When restaurant owners and staff didn't like what Quebec City was serving
Law making restaurant owners keep track of tips wasn't popular with them or their staff
Restaurant owners and their wait staff didn't like what was being served up by Quebec's National Assembly.
In 1984, a new law was requiring the owners to keep track of the tips their employees received and then, accordingly, to make deductions on their paycheques.
Those owners didn't want to do that work and their staff didn't want to report those tips.
That spurred the two groups to stage a one-day demonstration on March 13, 1984, one that drew broad enough support to leave two-thirds of the province's 13,000 restaurants closed until the supper hour that day.

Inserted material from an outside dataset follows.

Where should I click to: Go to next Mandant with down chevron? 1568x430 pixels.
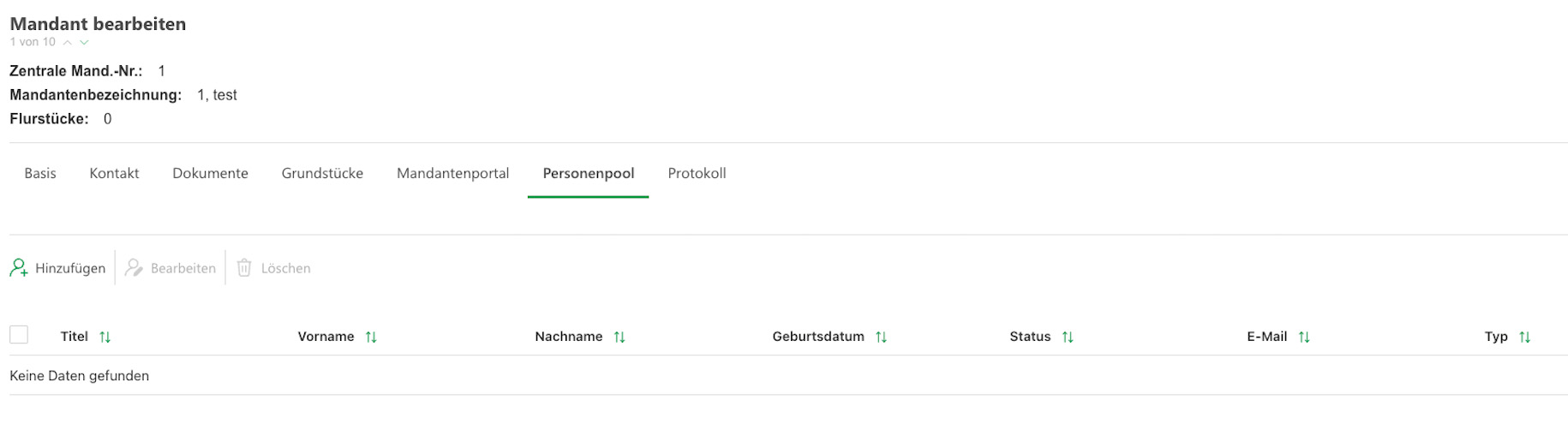point(84,42)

A protest on the lawn of the National Assembly drew 1,500 participants, according to what The Globe and Mail reported the next day.
"Well, I don't like the idea of what they're doing to us," said one protester who spoke to The National, as she and other restaurateurs and servers were riding a bus to the site of the protest.

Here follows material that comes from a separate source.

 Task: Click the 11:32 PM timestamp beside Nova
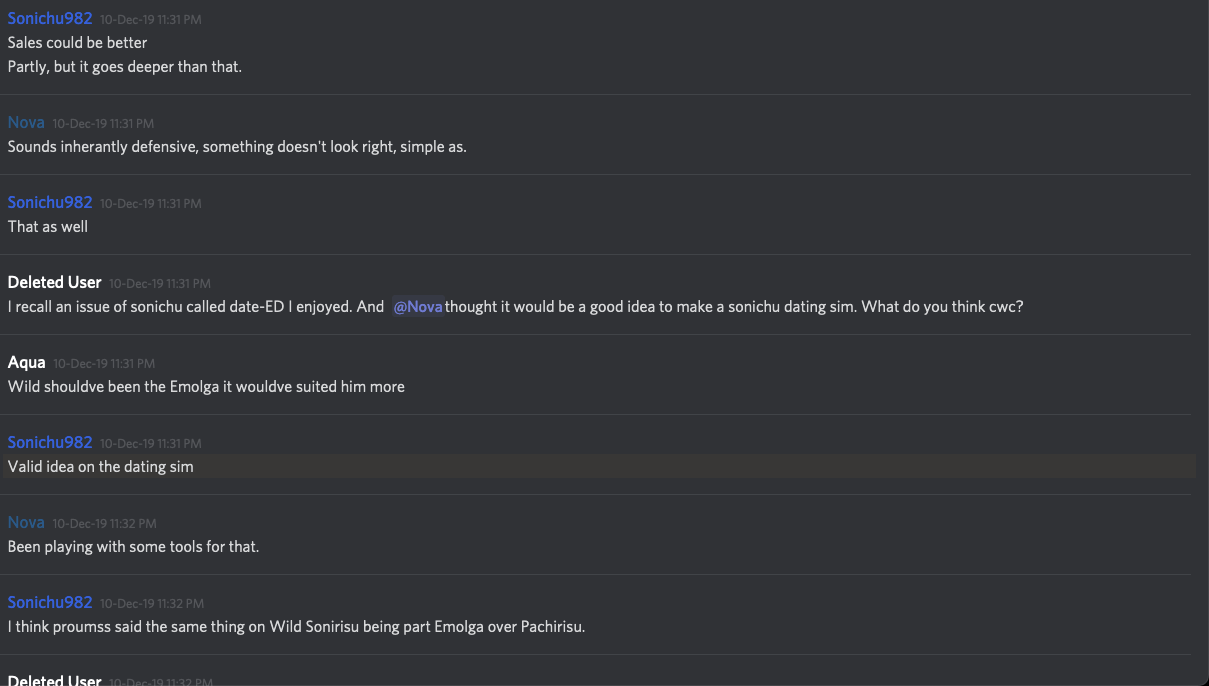104,523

'Tips are going to be taxed'
Legislators in Quebec City were listening to what the servers and owners were dishing out, apparently.
"The owners say one day and one demonstration is enough and they may be right," the CBC's Tom Kennedy reported on The National.
"Tips are going to be taxed, that's not going to change. The owners just don't want to have to be the ones to keep track of it all and this afternoon, the government said it's ready to negotiate that point."
Indeed, the Quebec government later made changes to the legislation so that restaurant owners did not have to keep tabs on their employees' tips, according to what The Canadian Press reported later that year.